Data excerpts ::

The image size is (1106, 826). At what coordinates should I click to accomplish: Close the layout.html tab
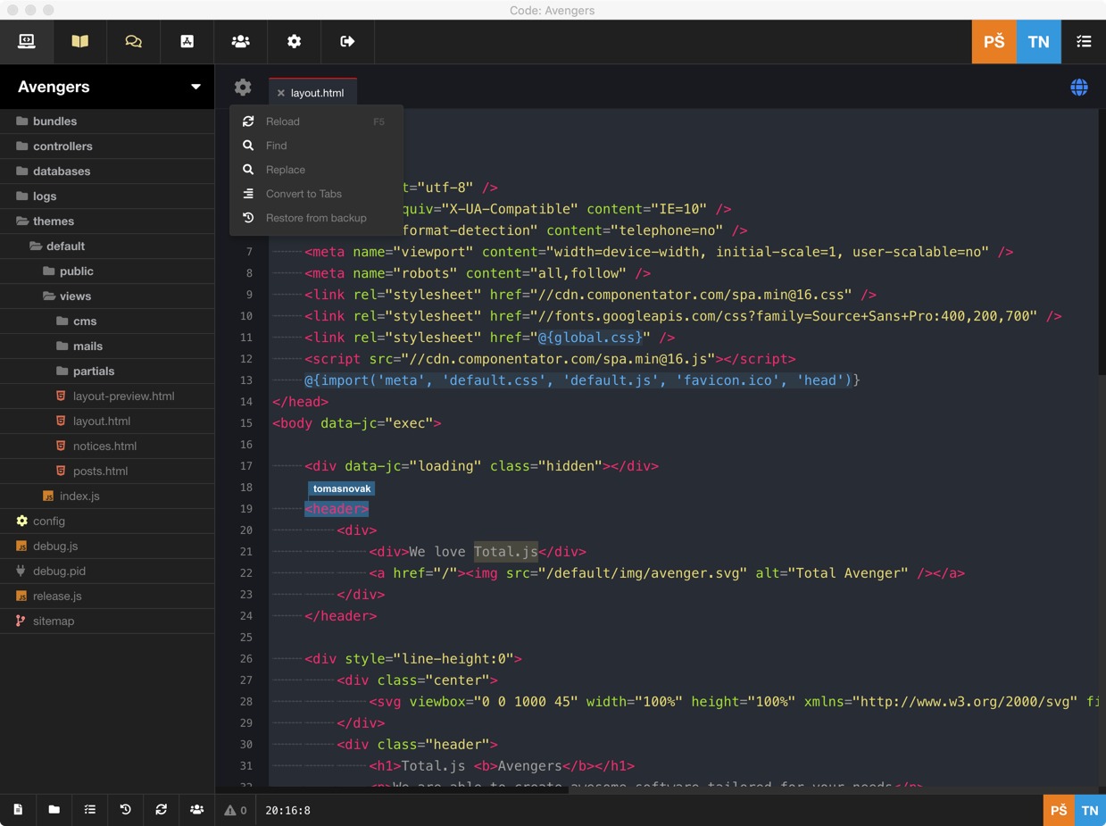point(280,93)
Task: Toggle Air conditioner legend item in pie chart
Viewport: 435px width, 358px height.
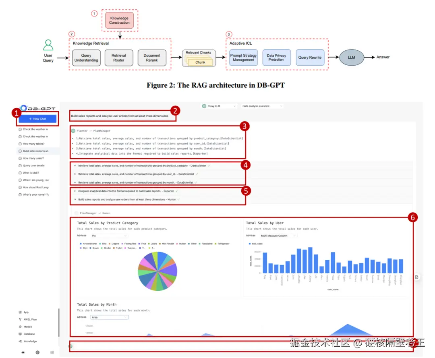Action: (x=88, y=244)
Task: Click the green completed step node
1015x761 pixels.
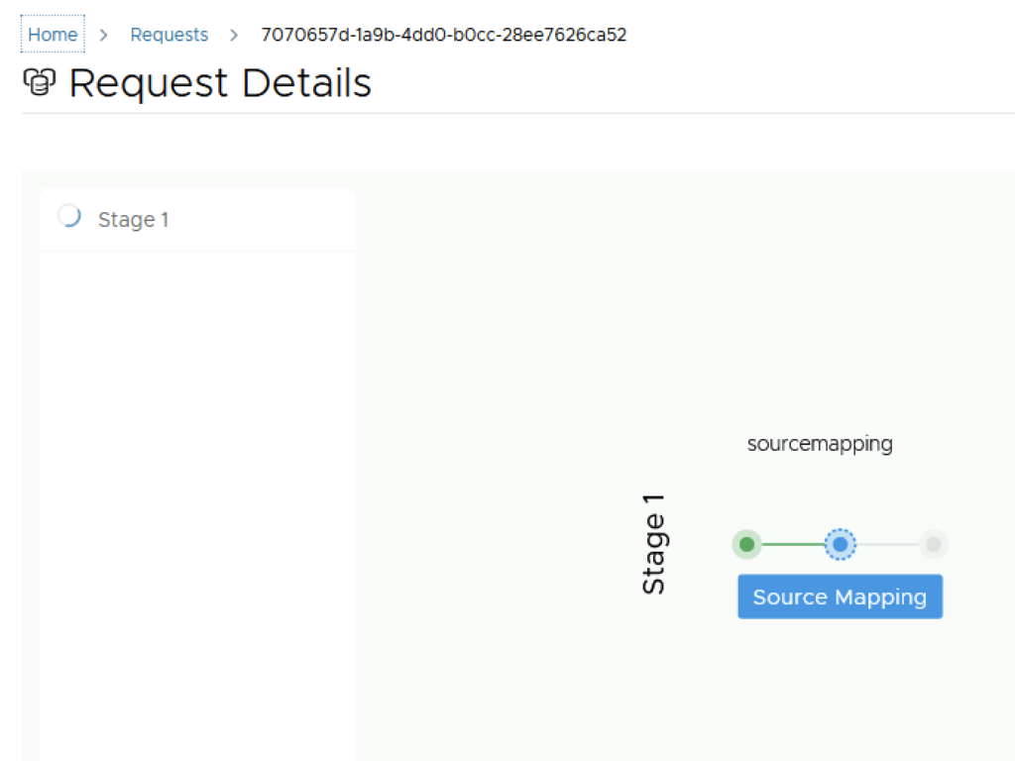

The problem :: Among the lines above, find those holding "Task" and copy each one.

Output of the exercise ::
Task: Toggle Air conditioner legend item in pie chart
Task: Click the green completed step node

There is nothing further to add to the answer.